··· THE DATA ···
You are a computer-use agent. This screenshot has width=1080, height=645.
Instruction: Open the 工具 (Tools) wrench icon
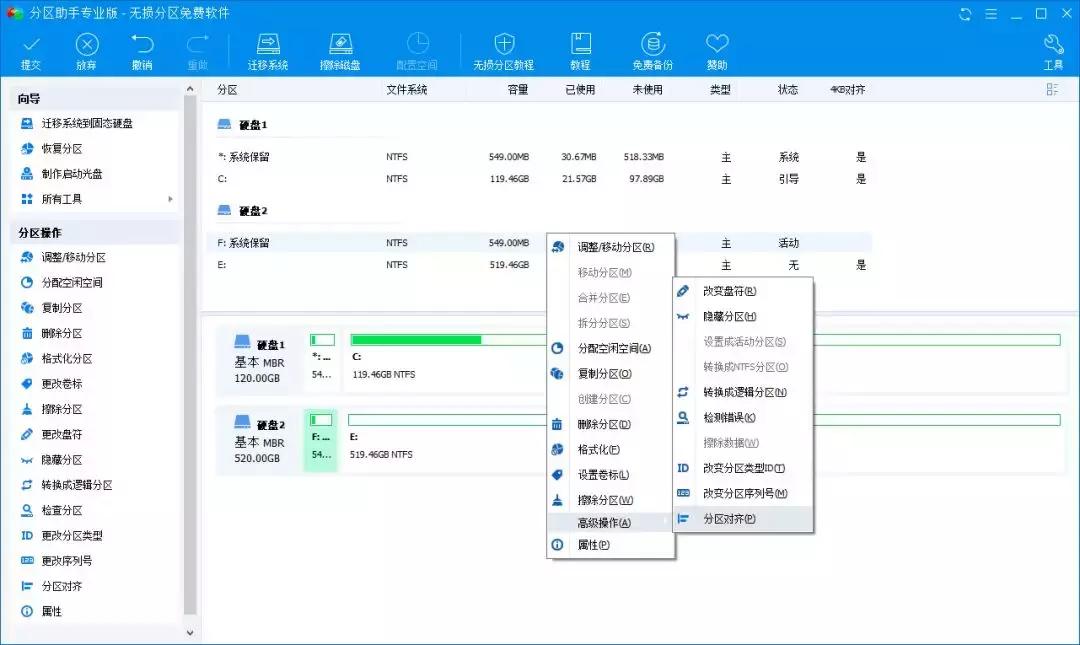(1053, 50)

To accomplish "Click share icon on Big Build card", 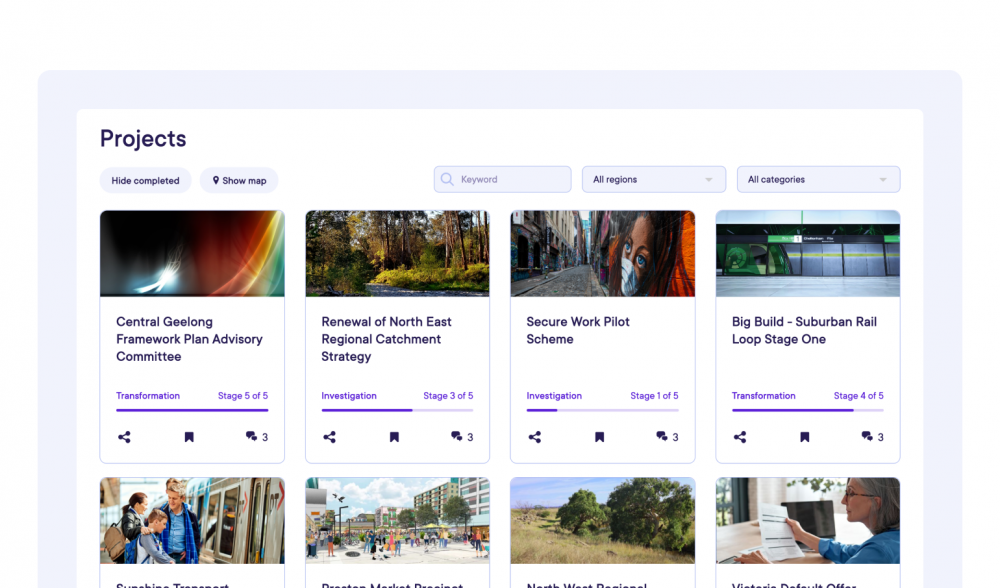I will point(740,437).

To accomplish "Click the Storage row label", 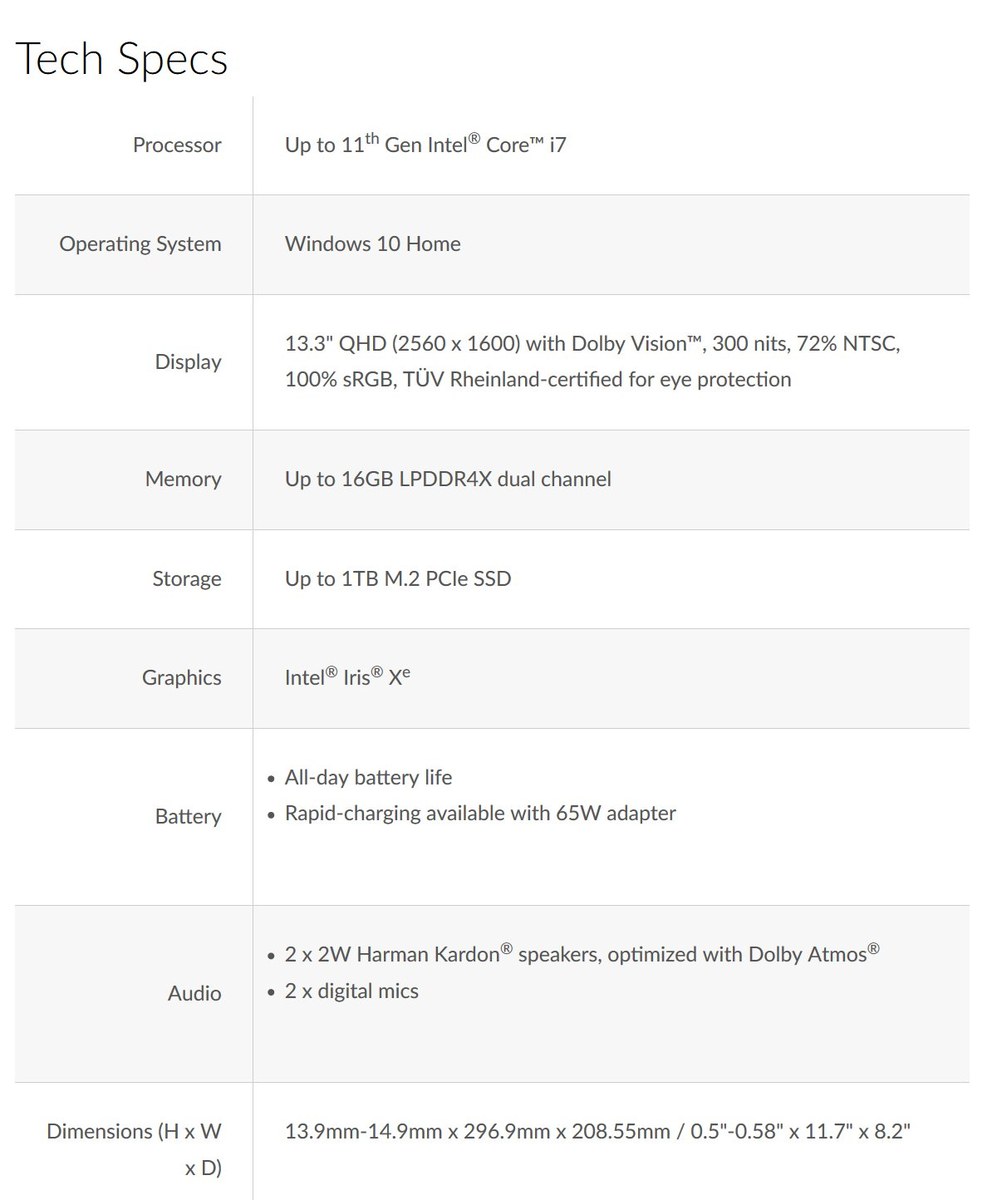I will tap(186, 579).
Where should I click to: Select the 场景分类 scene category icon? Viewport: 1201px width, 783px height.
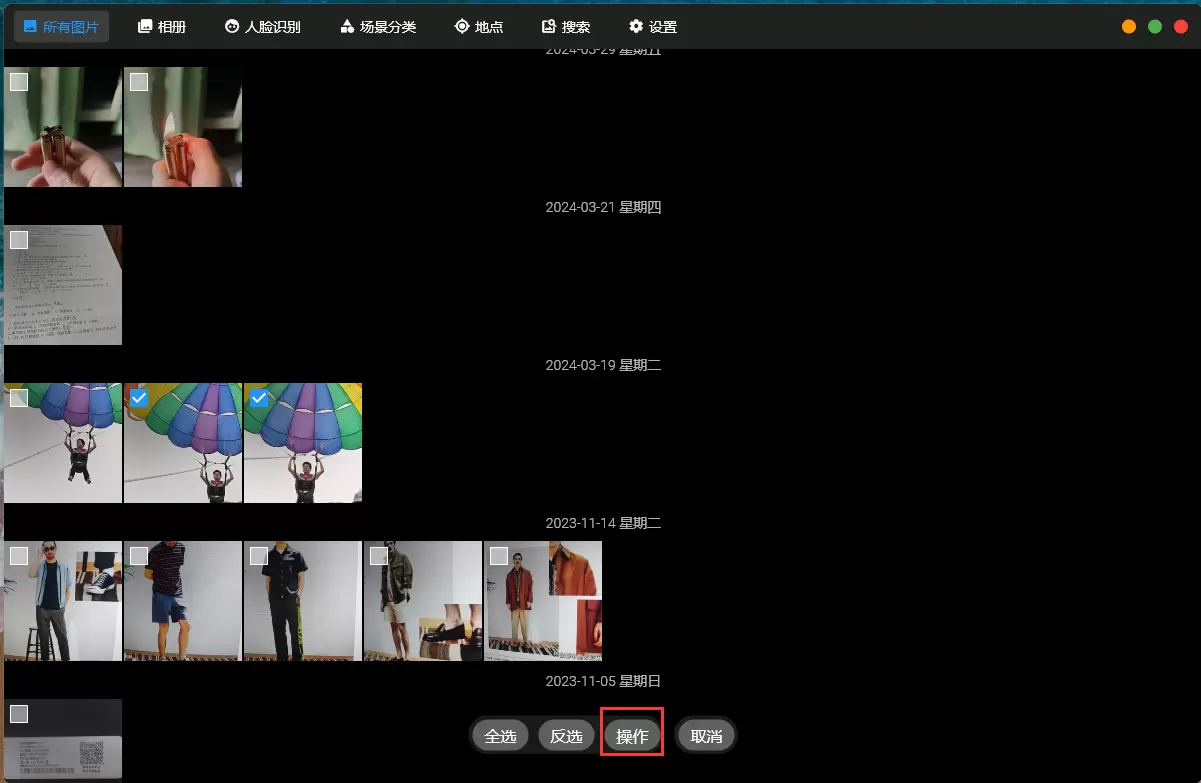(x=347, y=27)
···
Convert the entries into a JSON list of strings with one string per line, starting at the line that contains "Where should I" and going through the end of the entries. Skip blank lines, and leave the pictures out.

[
  "Where should I click to: Select the 场景分类 scene category icon? Viewport: 1201px width, 783px height.",
  "(x=347, y=27)"
]